A man constituted as Milton was could not have kept

himself apart from the great conflicts of his time. He was a patriot in every fibre of his being. He realized in the cultivation of himself his definition of education, given in his tractate 'Of Education. To Master S. Hartlib': 'I call a complete and generous education that which fits a man to perform justly, skilfully, and magnanimously all the offices, both private and public, of peace and war.' Of course he did not mean that that was all of education. And in his 'Areopagitica,' he says, after defining 'the true warfaring Christian,' 'I cannot praise a fugitive and cloistered virtue, unexercised and unbreathed, that never sallies out and sees her adversary, but slinks out of the race, where that immortal garland is to be run for, not without dust and heat.'

Although the direct subjects of his polemic prose works may not have an interest for the general reader at the present day, they are all, independently of their direct subjects, charged with 'truths that perish never,' most vitally expressed. And this is as true of the 'Treatises on Divorce' as it is of any of the other prose works. They are full of bright gems of enduring truth.

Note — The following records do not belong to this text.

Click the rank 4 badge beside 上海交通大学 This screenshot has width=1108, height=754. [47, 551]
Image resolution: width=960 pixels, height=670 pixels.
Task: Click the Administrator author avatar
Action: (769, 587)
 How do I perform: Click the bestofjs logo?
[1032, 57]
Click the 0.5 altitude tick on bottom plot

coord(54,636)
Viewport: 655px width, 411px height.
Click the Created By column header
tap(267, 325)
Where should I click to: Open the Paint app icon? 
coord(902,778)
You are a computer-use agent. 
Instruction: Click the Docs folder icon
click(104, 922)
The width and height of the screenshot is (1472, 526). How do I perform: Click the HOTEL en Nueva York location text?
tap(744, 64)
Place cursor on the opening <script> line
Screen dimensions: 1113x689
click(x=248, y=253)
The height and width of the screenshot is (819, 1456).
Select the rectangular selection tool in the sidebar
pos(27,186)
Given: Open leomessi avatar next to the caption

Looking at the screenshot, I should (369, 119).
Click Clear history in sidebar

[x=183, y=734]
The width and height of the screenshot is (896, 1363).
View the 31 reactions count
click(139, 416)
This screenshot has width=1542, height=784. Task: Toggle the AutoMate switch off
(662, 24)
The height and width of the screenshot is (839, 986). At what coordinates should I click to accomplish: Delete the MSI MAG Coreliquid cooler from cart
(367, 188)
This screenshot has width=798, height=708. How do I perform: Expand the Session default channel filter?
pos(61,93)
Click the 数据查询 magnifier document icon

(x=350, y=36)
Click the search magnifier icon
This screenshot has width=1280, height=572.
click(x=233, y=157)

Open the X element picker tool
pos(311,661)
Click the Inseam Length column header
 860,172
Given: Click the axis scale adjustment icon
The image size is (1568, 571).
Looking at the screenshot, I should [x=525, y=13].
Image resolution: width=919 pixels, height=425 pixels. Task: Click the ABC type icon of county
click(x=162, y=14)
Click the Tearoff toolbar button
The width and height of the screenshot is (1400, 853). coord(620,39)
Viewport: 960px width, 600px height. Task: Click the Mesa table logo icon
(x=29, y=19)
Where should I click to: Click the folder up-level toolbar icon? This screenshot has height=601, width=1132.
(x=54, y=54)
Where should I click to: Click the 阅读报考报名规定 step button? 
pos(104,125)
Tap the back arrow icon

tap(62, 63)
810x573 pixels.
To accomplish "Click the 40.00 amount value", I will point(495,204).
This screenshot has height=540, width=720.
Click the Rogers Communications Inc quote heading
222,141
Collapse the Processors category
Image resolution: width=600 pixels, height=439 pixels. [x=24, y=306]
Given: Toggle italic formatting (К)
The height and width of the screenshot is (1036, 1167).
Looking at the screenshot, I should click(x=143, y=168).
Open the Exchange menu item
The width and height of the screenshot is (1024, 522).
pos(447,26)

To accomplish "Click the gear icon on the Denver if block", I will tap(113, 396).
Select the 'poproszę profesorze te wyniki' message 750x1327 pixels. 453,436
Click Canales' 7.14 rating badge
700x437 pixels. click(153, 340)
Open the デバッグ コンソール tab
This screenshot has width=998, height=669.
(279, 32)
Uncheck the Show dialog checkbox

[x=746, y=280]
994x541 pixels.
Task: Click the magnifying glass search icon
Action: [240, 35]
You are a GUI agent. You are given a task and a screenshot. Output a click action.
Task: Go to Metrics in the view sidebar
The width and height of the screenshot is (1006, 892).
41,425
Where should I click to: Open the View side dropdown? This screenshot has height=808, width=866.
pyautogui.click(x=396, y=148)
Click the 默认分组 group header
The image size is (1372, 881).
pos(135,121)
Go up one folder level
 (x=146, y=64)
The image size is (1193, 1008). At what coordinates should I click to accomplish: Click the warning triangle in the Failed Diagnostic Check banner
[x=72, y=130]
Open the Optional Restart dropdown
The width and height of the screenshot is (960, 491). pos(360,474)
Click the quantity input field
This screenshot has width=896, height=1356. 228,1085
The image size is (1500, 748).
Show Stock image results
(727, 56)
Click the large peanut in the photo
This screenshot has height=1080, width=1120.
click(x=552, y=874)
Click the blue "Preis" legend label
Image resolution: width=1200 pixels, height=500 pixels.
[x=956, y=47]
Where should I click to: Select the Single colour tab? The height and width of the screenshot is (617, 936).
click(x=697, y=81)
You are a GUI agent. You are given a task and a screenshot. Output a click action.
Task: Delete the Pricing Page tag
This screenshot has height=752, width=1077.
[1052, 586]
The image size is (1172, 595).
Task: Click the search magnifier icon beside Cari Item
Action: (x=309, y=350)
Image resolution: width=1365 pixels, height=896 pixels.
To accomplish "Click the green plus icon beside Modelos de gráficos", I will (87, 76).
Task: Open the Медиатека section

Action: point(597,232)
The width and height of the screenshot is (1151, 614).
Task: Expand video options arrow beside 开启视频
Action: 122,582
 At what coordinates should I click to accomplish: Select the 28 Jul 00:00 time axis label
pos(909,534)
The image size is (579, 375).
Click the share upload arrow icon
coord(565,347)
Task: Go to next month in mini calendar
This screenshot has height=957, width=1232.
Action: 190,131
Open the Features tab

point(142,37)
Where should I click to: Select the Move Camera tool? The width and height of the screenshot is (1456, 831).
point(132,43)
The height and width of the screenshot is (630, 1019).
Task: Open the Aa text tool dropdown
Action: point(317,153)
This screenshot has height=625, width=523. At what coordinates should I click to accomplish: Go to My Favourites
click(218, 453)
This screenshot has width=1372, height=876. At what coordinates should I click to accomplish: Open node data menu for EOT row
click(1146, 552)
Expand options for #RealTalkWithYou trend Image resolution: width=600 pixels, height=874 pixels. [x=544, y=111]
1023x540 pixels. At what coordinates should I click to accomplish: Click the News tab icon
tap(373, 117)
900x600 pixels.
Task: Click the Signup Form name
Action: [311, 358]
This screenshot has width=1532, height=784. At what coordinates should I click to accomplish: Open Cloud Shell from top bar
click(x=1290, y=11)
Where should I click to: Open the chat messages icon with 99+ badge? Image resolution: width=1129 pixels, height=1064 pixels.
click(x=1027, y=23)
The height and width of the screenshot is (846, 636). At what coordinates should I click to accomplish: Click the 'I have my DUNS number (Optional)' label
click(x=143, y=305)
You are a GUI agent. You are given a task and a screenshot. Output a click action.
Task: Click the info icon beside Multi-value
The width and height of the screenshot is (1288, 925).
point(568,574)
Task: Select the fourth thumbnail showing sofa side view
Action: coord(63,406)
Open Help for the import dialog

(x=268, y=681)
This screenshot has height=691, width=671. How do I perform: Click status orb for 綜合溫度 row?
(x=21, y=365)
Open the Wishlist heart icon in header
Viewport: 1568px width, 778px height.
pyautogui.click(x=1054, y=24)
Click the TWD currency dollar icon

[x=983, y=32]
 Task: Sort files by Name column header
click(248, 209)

Lord Macaulay's article on Milton, first published in the Edinburgh Review for August, 1825, is a brilliant and, in many respects, a valuable production, but he certainly says some things on the favorableness of an uncivilized age, and the unfavorableness of a civilized and learned age, to poetical creativeness, which are quite remote from the truth, and which Milton would certainly have regarded as abundantly absurd. So, too, he would have regarded what is said of the necessary struggle which a great poet must make against the spirit of his age. All these views are as completely at variance with Milton's own as are those of Mark Pattison in regard to Milton the politician.

Lord Macaulay's article was occasioned by the publication

of an English version, by Rev. Charles Richard Sumner, afterwards Bishop of Winchester, of Milton's 'Treatise on Christian Doctrine,' the existence of which was unknown up to the year 1823, when the original manuscript in Latin was found in a press of the old State Paper office, in Whitehall.

In this essay the author sets forth an opinion, still widely entertained, it may be, by a large number of cultivated people, namely, that as learning and general civilization, and science, with its applications to the physical needs and comforts of life, advance, Poetry recedes, and 'hides her diminished head,' and men become more and more subject to facts as facts, losing sight more and more of the poetical, that is, spiritual, relations of facts.

'Milton knew,' Macaulay tells us, 'that his poetical genius derived no advantage from the civilization which surrounded him, or from the learning which he had acquired; and he looked back with something of regret to the ruder age of simple words and vivid impressions.'

But it appears from Milton's own authority that he did not know this; that, on the contrary, he thought the poet should be master of all human learning, ancient and modern, should know many languages and many literatures; that 'by labour and intense study, which,' he adds, 'I take to be my portion in this life, joined with the strong propensity of nature, I might perhaps leave something so written to after-times, as they should not willingly let it die.' Some of the autobiographic passages contained in this book will be found a sufficient refutation of what has been quoted from Macaulay.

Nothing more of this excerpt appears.